Adriana Porras Zubiría, presidenta de la Cámara Nacional de la Industria Restaurantera (Canirac), señaló que el sector que representa es uno de los que más resienten el golpe de la cuesta de enero, pues las ventas cayeron entre 30 y 40 por ciento en comparación al mes de diciembre.
Señaló que está resultando ser un mes sumamente complicado en materia financiera para el sector de los alimentos preparados, ya que el incremento del salario mínimo ha significado un reto mayúsculo y el principal factor de afectación, puesto que los insumos no han subido de precio todavía.

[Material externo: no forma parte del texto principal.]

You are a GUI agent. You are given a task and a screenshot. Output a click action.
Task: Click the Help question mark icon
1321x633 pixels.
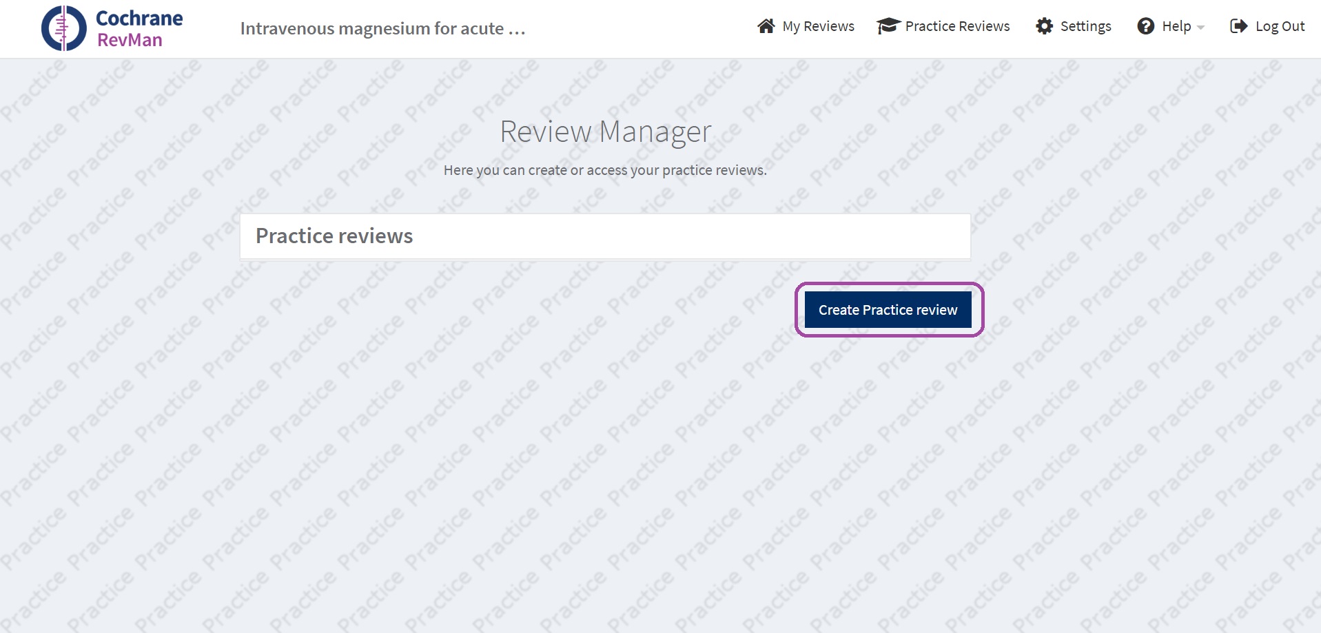[1145, 26]
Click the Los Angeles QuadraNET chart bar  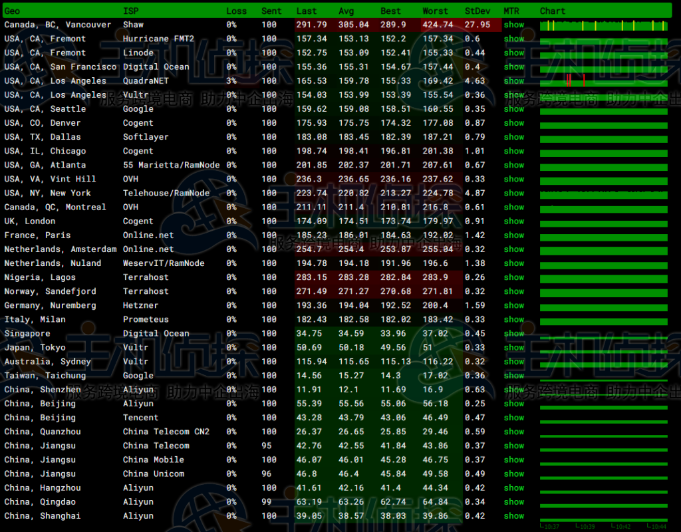603,81
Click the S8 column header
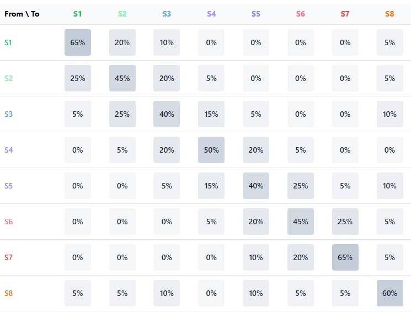Image resolution: width=411 pixels, height=313 pixels. (390, 14)
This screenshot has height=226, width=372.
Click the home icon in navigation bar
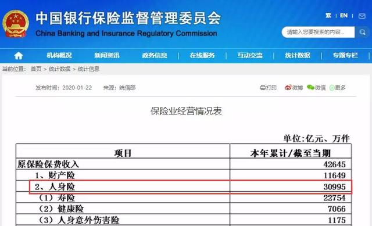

La líder de los restauranteros en Durango destacó que, en lo general, durante 2024 las ventas globales fueron menores en comparación al 2023, destacando que los tickets promedio bajaron a un rango de entre 300 y 500 pesos por mesa, lo que para algunos establecimientos se trata de un rango muy bajo.
Enfatizó que la prueba de que el poder adquisitivo de los ciudadanos ha disminuido es que hasta el 70 por ciento de los pagos se hicieron con tarjeta de crédito, por lo que los duranguenses prefieren pagar a plazos diferidos pese a los intereses porque no hay suficiente flujo de efectivo en este primer mes del año.
Porras Zubiría añadió que la expectativa se centra en la próxima celebración importante que será la del Día del Amor y la Amistad, la cual caerá en fin de semana y quincena, dos factores que hace pensar en una posible recuperación económica, con índices de ocupación de hasta el 85 por ciento de las mesas.